*Exercise brief:* Can you repeat each of the records below word for word, with nothing changed?

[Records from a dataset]
--

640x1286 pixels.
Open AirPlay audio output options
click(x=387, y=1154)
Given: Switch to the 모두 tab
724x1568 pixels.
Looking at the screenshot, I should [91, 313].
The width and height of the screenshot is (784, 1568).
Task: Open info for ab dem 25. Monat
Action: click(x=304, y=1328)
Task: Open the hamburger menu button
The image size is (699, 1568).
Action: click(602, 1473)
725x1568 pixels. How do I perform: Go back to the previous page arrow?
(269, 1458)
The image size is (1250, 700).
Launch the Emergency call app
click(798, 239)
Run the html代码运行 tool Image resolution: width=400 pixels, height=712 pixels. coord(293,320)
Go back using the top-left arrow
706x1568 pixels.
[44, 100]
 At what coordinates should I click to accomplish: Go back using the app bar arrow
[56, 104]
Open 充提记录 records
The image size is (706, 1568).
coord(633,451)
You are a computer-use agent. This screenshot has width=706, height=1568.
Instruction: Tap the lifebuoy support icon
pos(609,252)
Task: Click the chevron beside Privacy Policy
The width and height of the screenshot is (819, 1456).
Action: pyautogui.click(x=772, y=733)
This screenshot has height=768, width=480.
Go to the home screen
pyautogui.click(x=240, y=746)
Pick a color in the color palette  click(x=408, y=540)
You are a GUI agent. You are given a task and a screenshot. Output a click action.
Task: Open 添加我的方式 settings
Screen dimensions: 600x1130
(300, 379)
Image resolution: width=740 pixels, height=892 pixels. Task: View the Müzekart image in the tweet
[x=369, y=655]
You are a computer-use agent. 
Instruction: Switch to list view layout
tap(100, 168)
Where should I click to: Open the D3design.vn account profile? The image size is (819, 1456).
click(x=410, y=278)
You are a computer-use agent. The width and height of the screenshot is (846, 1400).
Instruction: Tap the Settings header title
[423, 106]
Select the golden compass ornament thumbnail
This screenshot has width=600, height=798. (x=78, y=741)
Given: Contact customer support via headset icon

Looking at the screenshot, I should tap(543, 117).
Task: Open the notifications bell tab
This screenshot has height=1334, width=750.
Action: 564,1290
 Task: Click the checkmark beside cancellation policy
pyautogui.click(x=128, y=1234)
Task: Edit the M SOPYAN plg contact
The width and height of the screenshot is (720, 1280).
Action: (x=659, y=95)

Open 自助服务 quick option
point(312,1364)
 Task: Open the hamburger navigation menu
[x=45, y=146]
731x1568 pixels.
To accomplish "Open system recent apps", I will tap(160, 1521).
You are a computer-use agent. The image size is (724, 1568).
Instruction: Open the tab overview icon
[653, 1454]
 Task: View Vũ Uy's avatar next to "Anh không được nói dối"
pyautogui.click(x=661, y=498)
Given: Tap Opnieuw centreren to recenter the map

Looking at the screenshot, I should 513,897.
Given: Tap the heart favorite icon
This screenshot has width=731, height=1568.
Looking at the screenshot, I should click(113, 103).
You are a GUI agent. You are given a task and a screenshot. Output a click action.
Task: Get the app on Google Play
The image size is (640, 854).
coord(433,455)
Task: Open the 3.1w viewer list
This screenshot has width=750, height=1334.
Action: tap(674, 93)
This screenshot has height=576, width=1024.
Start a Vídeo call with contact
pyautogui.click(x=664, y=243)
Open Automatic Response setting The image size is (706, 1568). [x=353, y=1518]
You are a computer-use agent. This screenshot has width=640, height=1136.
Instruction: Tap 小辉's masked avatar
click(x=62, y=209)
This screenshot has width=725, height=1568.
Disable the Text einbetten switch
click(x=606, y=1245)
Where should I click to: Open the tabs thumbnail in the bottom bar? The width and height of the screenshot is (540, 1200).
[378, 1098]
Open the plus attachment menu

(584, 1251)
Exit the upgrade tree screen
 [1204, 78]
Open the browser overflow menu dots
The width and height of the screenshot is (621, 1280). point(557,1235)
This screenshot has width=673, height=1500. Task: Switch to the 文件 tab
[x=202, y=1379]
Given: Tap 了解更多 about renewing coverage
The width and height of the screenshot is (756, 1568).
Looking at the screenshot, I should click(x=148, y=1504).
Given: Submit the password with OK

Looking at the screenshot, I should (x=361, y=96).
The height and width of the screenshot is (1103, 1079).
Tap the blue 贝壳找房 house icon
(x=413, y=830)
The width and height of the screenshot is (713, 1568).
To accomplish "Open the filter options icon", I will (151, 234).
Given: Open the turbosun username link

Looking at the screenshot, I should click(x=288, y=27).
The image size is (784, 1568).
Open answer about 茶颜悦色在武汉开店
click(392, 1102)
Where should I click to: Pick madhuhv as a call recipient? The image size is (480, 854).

--

*Solution to the problem:*
640x1286 pixels.
Open AirPlay audio output options
click(x=387, y=1154)
Given: Switch to the 모두 tab
724x1568 pixels.
Looking at the screenshot, I should [91, 313].
The width and height of the screenshot is (784, 1568).
Task: Open info for ab dem 25. Monat
Action: click(x=304, y=1328)
Task: Open the hamburger menu button
The image size is (699, 1568).
Action: click(602, 1473)
725x1568 pixels. How do I perform: Go back to the previous page arrow?
(269, 1458)
The image size is (1250, 700).
Launch the Emergency call app
click(798, 239)
Run the html代码运行 tool Image resolution: width=400 pixels, height=712 pixels. coord(293,320)
Go back using the top-left arrow
706x1568 pixels.
[44, 100]
 At what coordinates should I click to accomplish: Go back using the app bar arrow
[56, 104]
Open 充提记录 records
The image size is (706, 1568).
coord(633,451)
You are a computer-use agent. This screenshot has width=706, height=1568.
Instruction: Tap the lifebuoy support icon
pos(609,252)
Task: Click the chevron beside Privacy Policy
The width and height of the screenshot is (819, 1456).
Action: pyautogui.click(x=772, y=733)
This screenshot has height=768, width=480.
Go to the home screen
pyautogui.click(x=240, y=746)
Pick a color in the color palette  click(x=408, y=540)
You are a GUI agent. You are given a task and a screenshot. Output a click action.
Task: Open 添加我的方式 settings
Screen dimensions: 600x1130
(300, 379)
Image resolution: width=740 pixels, height=892 pixels. Task: View the Müzekart image in the tweet
[x=369, y=655]
You are a computer-use agent. 
Instruction: Switch to list view layout
tap(100, 168)
Where should I click to: Open the D3design.vn account profile? The image size is (819, 1456).
click(x=410, y=278)
You are a computer-use agent. The width and height of the screenshot is (846, 1400).
Instruction: Tap the Settings header title
[423, 106]
Select the golden compass ornament thumbnail
This screenshot has width=600, height=798. (x=78, y=741)
Given: Contact customer support via headset icon

Looking at the screenshot, I should tap(543, 117).
Task: Open the notifications bell tab
This screenshot has height=1334, width=750.
Action: 564,1290
 Task: Click the checkmark beside cancellation policy
pyautogui.click(x=128, y=1234)
Task: Edit the M SOPYAN plg contact
The width and height of the screenshot is (720, 1280).
Action: (x=659, y=95)

Open 自助服务 quick option
point(312,1364)
 Task: Open the hamburger navigation menu
[x=45, y=146]
731x1568 pixels.
To accomplish "Open system recent apps", I will tap(160, 1521).
You are a computer-use agent. The image size is (724, 1568).
Instruction: Open the tab overview icon
[653, 1454]
 Task: View Vũ Uy's avatar next to "Anh không được nói dối"
pyautogui.click(x=661, y=498)
Given: Tap Opnieuw centreren to recenter the map

Looking at the screenshot, I should 513,897.
Given: Tap the heart favorite icon
This screenshot has width=731, height=1568.
Looking at the screenshot, I should click(113, 103).
You are a GUI agent. You are given a task and a screenshot. Output a click action.
Task: Get the app on Google Play
The image size is (640, 854).
coord(433,455)
Task: Open the 3.1w viewer list
This screenshot has width=750, height=1334.
Action: tap(674, 93)
This screenshot has height=576, width=1024.
Start a Vídeo call with contact
pyautogui.click(x=664, y=243)
Open Automatic Response setting The image size is (706, 1568). [x=353, y=1518]
You are a computer-use agent. This screenshot has width=640, height=1136.
Instruction: Tap 小辉's masked avatar
click(x=62, y=209)
This screenshot has width=725, height=1568.
Disable the Text einbetten switch
click(x=606, y=1245)
Where should I click to: Open the tabs thumbnail in the bottom bar? The width and height of the screenshot is (540, 1200).
[378, 1098]
Open the plus attachment menu

(584, 1251)
Exit the upgrade tree screen
 [1204, 78]
Open the browser overflow menu dots
The width and height of the screenshot is (621, 1280). point(557,1235)
This screenshot has width=673, height=1500. Task: Switch to the 文件 tab
[x=202, y=1379]
Given: Tap 了解更多 about renewing coverage
The width and height of the screenshot is (756, 1568).
Looking at the screenshot, I should click(x=148, y=1504).
Given: Submit the password with OK

Looking at the screenshot, I should (x=361, y=96).
The height and width of the screenshot is (1103, 1079).
Tap the blue 贝壳找房 house icon
(x=413, y=830)
The width and height of the screenshot is (713, 1568).
To accomplish "Open the filter options icon", I will (151, 234).
Given: Open the turbosun username link

Looking at the screenshot, I should click(x=288, y=27).
The image size is (784, 1568).
Open answer about 茶颜悦色在武汉开店
click(392, 1102)
Where should I click to: Pick madhuhv as a call recipient? The image size is (480, 854).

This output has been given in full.